This document explains the security measures built into Connect.
An effective hybrid and multi-cloud platform delivers central management, observability, and access to services across environments. Anthos provides a uniform and comprehensive experience across those capabilities, no matter what Kubernetes provider you use. Connect is a lightweight agent that provides the following at economies of scale, and across providers:
- Multi-cluster management and cluster visibility
- Application services deployment and lifecycle management
This document discusses the following:
- How the design of Connect puts security first
- Best practices for the Connect Agent deployment
- How to improve your Kubernetes deployment security posture
Architecture of Connect
Connect allows end users and Google Cloud services to access Google Kubernetes Engine API (GKE API) servers that aren't on the public internet. The Connect Agent runs in the Kubernetes cluster (one agent per cluster), and connects to a Connect proxy. Google Cloud services that need to interact with the GKE cluster connect to the proxy, which forwards requests to the agent. The agent, in turn, forwards them to the GKE API server as depicted in the following diagram.
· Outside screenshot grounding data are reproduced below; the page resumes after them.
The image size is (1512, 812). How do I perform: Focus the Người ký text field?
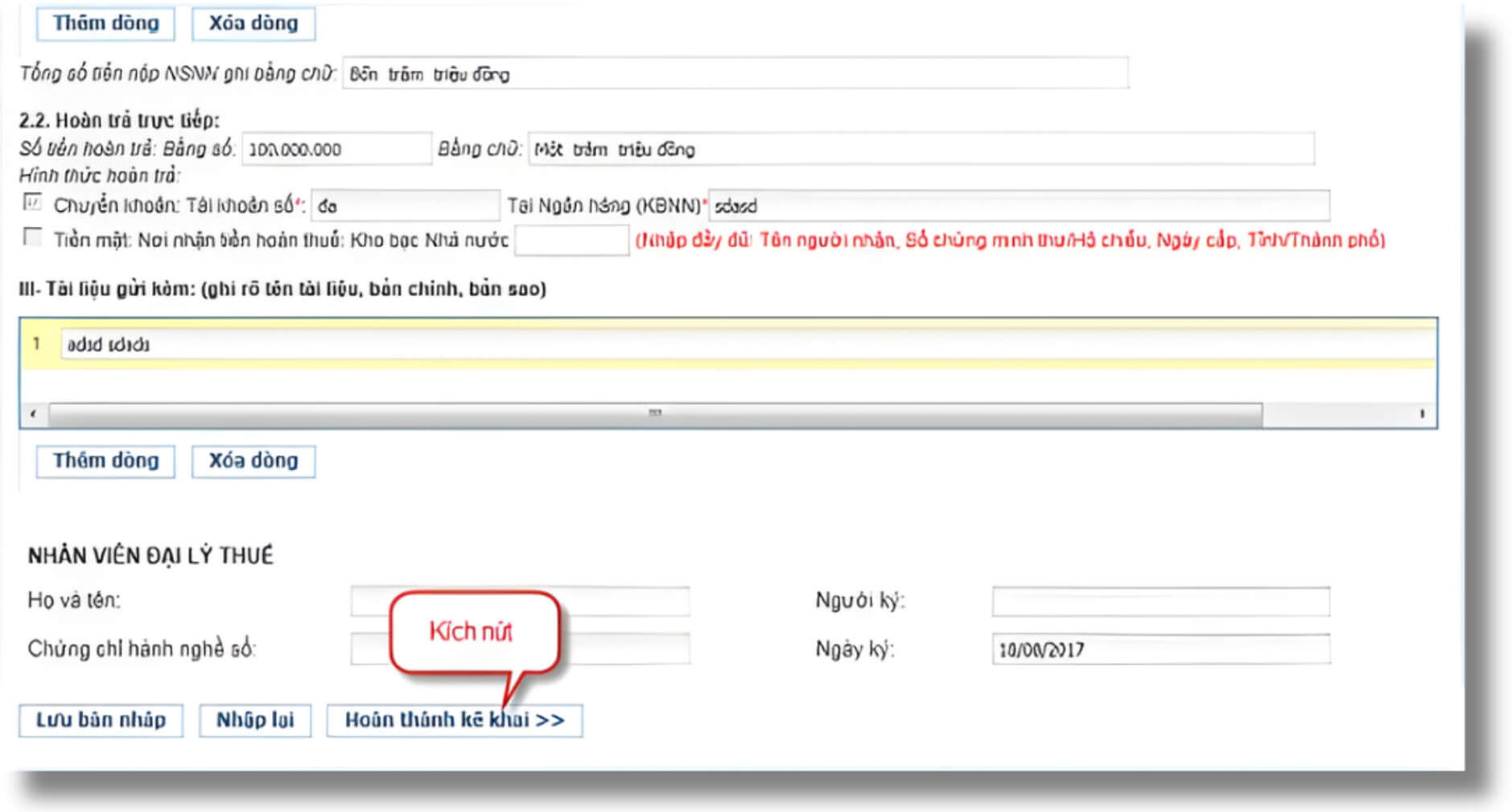(1160, 601)
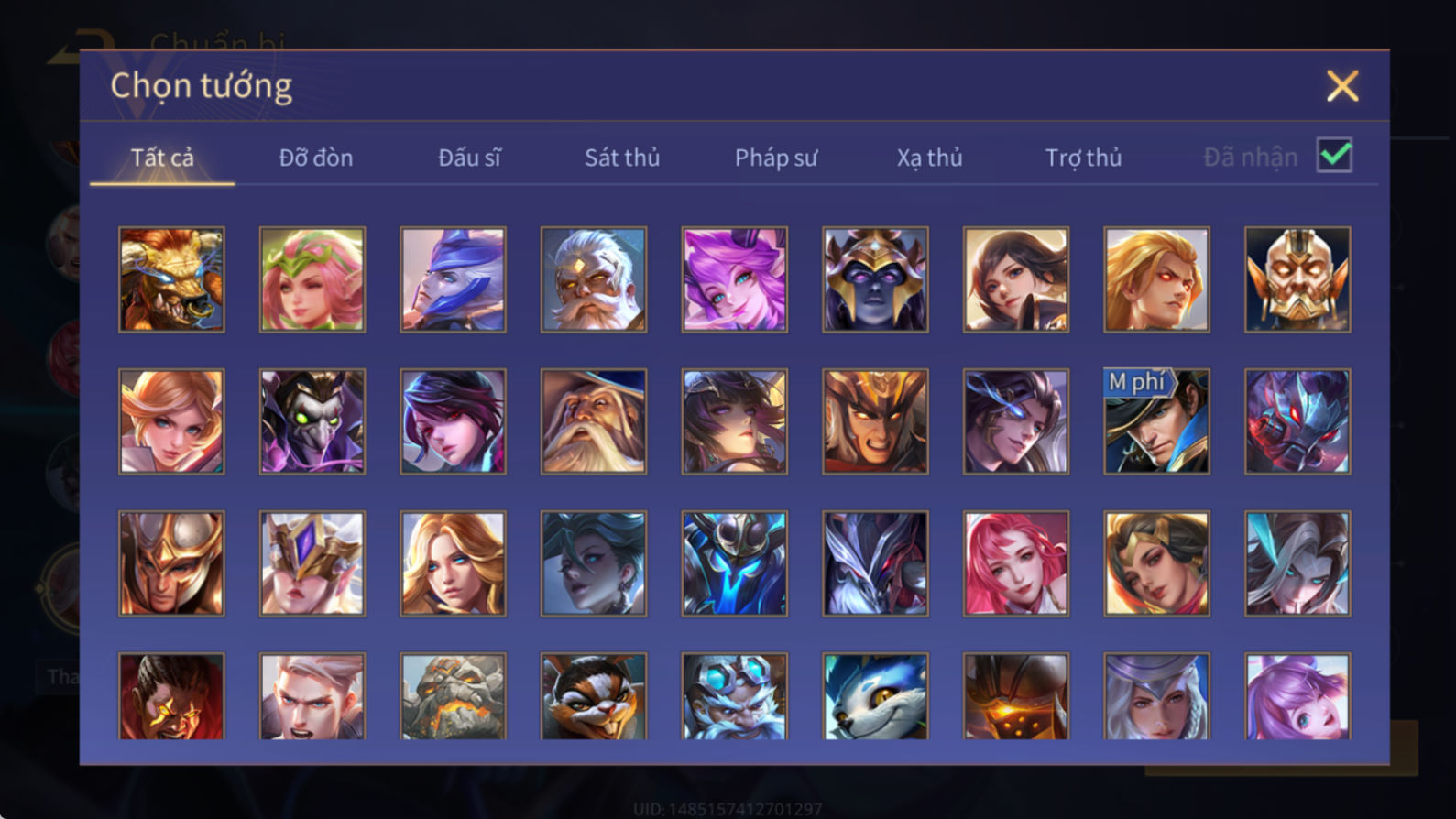
Task: Pick the plague-doctor masked hero with green eyes
Action: point(312,421)
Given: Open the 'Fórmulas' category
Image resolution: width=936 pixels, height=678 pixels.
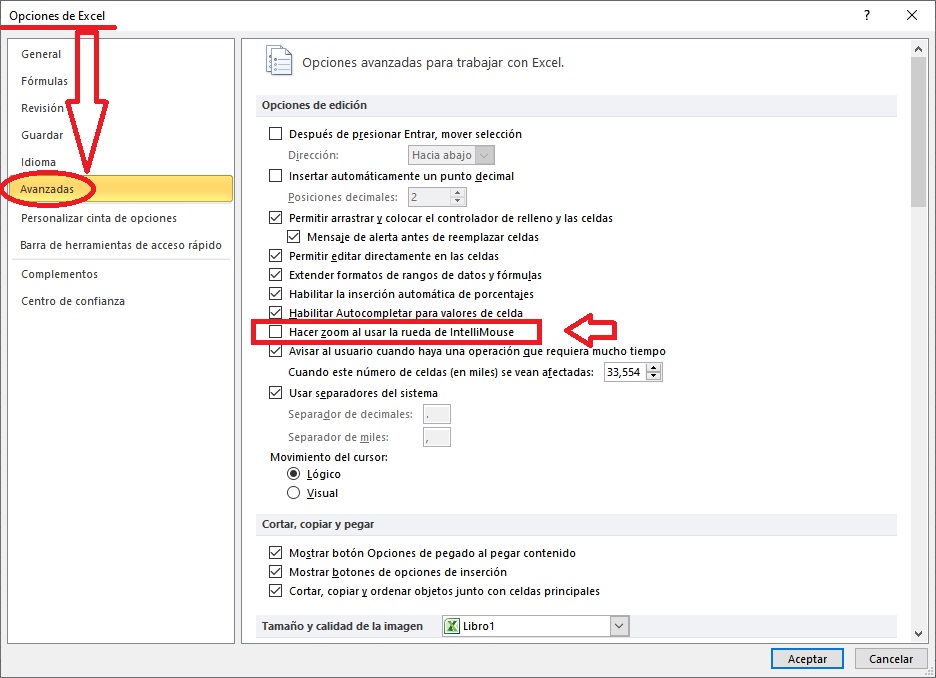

When the agent is deployed, it establishes a persistent TLS 1.2 connection to Google Cloud to wait for requests. Google Cloud services, when enabled by admins, can generate requests for your Kubernetes clusters. These requests might also come from direct user interaction with the Google Cloud Console.
The Google Cloud service sends the request to the proxy. The proxy then forwards the request to the deployed agent responsible for a cluster, and finally the agent forwards the request to the GKE API server. The GKE API server applies Kubernetes authentication, authorization, and audit-logging policies, and returns a response. The response is passed back through the agent and the proxy to the Google Cloud service. At each step in the process, components perform per-connection and per-request authentication and authorization.
The GKE API server applies the same authentication, authorization, and audit-logging policies to all requests, including requests through Connect. This process ensures that you're always in control of the access to your cluster.
Connect and defense-in-depth
Defense-in-depth is intrinsic to everything Google Cloud does within its infrastructure and security practices. We take a layered approach to every aspect of securing our organization and our customers in order to protect valuable data, information, and users. This is the same principle by which we've designed Connect.
In addition to Google's own defense-in-depth strategy and design, you should evaluate the content provided here alongside your security posture and standards. This section calls out additional measures that you can take that complement Kubernetes hardening best practices.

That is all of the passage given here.